PROVIDED DATA:
______

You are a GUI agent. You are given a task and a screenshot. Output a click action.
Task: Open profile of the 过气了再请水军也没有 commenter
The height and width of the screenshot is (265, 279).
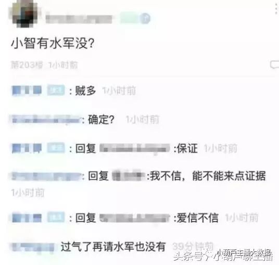[x=33, y=247]
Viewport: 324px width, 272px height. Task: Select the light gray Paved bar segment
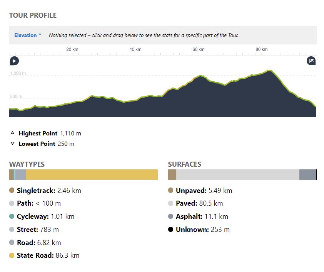(237, 174)
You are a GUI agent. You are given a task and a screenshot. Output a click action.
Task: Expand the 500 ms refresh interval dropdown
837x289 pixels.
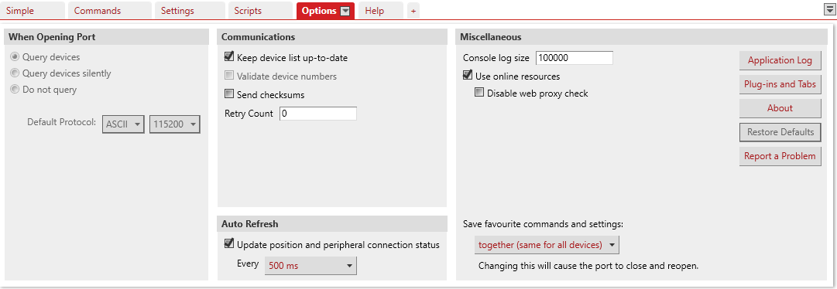(x=310, y=266)
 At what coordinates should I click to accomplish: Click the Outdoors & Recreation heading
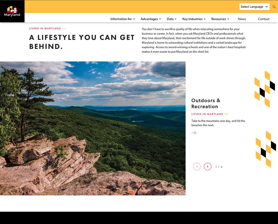206,103
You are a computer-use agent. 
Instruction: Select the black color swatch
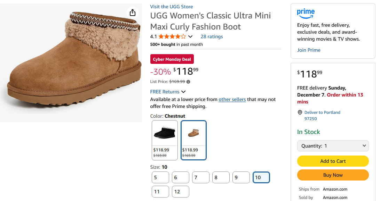[x=165, y=140]
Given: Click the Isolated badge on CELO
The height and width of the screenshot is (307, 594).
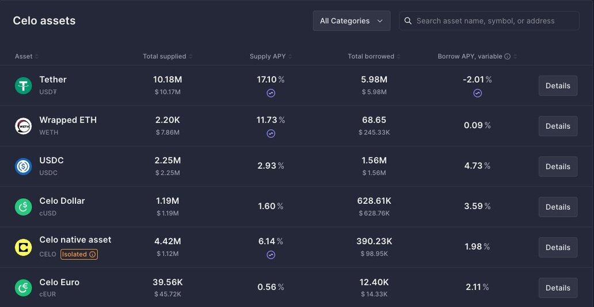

______

STATED GOAL:
Reproduce every line of the entries above word for word, leaving out the pictures.

EXERCISE OUTPUT:
You are a GUI agent. You are given a task and a screenshot. Output a click action.
Task: Open profile of the 过气了再请水军也没有 commenter
The height and width of the screenshot is (265, 279).
[x=33, y=247]
Viewport: 324px width, 272px height. Task: Select the light gray Paved bar segment
(237, 174)
You are a GUI agent. You are given a task and a screenshot. Output a click action.
Task: Expand the 500 ms refresh interval dropdown
837x289 pixels.
(x=310, y=266)
 At what coordinates should I click to accomplish: Click the Outdoors & Recreation heading
206,103
You are a computer-use agent. 
Instruction: Select the black color swatch
[x=165, y=140]
Given: Click the Isolated badge on CELO
The height and width of the screenshot is (307, 594).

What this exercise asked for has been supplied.